WHAT THE EXERCISE ASKS => Once you find the line that contains "27 (910, 2221)", write out that line and every line after it to the end of the records, exactly and with nothing else.

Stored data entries
════
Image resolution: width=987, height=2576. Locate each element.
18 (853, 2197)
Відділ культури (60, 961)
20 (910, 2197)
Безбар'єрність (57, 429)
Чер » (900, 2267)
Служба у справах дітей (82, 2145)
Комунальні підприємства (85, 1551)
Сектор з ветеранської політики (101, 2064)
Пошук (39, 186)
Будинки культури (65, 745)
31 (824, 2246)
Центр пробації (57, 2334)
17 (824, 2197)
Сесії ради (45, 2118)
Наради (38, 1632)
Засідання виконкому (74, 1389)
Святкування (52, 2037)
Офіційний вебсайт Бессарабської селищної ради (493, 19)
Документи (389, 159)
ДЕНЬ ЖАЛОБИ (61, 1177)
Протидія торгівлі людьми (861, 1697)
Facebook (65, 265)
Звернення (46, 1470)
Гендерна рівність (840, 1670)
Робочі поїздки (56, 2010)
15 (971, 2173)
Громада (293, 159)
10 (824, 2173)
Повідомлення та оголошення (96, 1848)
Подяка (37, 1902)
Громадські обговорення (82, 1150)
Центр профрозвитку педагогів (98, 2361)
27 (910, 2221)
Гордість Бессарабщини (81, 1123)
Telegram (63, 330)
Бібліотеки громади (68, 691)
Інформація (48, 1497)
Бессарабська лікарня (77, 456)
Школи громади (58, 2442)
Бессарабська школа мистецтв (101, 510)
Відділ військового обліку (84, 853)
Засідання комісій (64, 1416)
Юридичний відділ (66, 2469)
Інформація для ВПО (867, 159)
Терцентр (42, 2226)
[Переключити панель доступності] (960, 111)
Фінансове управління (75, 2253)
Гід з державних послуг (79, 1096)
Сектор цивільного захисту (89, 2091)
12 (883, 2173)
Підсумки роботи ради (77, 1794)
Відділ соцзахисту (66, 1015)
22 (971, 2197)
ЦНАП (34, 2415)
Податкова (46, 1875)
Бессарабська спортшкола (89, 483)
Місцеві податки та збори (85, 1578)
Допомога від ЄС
════
WRITTEN ANSWER =>
27 (910, 2221)
Гордість Бессарабщини (81, 1123)
Telegram (63, 330)
Бібліотеки громади (68, 691)
Інформація (48, 1497)
Бессарабська лікарня (77, 456)
Школи громади (58, 2442)
Бессарабська школа мистецтв (101, 510)
Відділ військового обліку (84, 853)
Засідання комісій (64, 1416)
Юридичний відділ (66, 2469)
Інформація для ВПО (867, 159)
Терцентр (42, 2226)
[Переключити панель доступності] (960, 111)
Фінансове управління (75, 2253)
Гід з державних послуг (79, 1096)
Сектор цивільного захисту (89, 2091)
12 (883, 2173)
Підсумки роботи ради (77, 1794)
Відділ соцзахисту (66, 1015)
22 (971, 2197)
ЦНАП (34, 2415)
Податкова (46, 1875)
Бессарабська спортшкола (89, 483)
Місцеві податки та збори (85, 1578)
Допомога від ЄС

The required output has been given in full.